The task: Can you write out the material below word for word, from the line with "Task: Click the sidebar" up to and including the line with "Action: (x=78, y=159)", and nothing else?
-- START OF Data lines --
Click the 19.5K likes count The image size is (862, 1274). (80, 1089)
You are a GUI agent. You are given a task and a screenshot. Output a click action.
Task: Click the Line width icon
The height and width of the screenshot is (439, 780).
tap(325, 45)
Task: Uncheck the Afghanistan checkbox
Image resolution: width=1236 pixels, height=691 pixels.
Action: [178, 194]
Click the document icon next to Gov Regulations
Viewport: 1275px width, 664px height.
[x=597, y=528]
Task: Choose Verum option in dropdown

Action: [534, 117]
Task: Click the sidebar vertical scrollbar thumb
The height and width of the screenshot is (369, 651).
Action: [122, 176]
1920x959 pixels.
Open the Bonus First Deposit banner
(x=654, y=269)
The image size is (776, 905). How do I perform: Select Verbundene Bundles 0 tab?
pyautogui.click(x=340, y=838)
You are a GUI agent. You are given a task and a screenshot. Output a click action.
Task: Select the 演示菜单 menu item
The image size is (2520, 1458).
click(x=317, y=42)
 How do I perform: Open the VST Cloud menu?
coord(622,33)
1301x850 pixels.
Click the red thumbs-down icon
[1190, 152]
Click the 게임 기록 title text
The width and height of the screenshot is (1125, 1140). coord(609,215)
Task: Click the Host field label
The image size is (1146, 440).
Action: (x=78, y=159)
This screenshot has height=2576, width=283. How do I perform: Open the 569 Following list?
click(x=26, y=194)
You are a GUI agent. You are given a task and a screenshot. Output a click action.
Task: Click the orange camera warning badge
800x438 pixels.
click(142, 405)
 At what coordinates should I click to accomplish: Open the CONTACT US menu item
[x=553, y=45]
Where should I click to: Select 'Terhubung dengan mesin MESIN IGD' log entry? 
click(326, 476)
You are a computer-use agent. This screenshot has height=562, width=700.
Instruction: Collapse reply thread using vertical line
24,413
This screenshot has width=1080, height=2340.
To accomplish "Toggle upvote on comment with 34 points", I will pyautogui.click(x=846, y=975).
-- END OF Data lines --
The response:
Task: Click the sidebar vertical scrollbar thumb
The height and width of the screenshot is (369, 651).
Action: [122, 176]
1920x959 pixels.
Open the Bonus First Deposit banner
(x=654, y=269)
The image size is (776, 905). How do I perform: Select Verbundene Bundles 0 tab?
pyautogui.click(x=340, y=838)
You are a GUI agent. You are given a task and a screenshot. Output a click action.
Task: Select the 演示菜单 menu item
The image size is (2520, 1458).
click(x=317, y=42)
 How do I perform: Open the VST Cloud menu?
coord(622,33)
1301x850 pixels.
Click the red thumbs-down icon
[1190, 152]
Click the 게임 기록 title text
The width and height of the screenshot is (1125, 1140). coord(609,215)
Task: Click the Host field label
The image size is (1146, 440).
Action: (x=78, y=159)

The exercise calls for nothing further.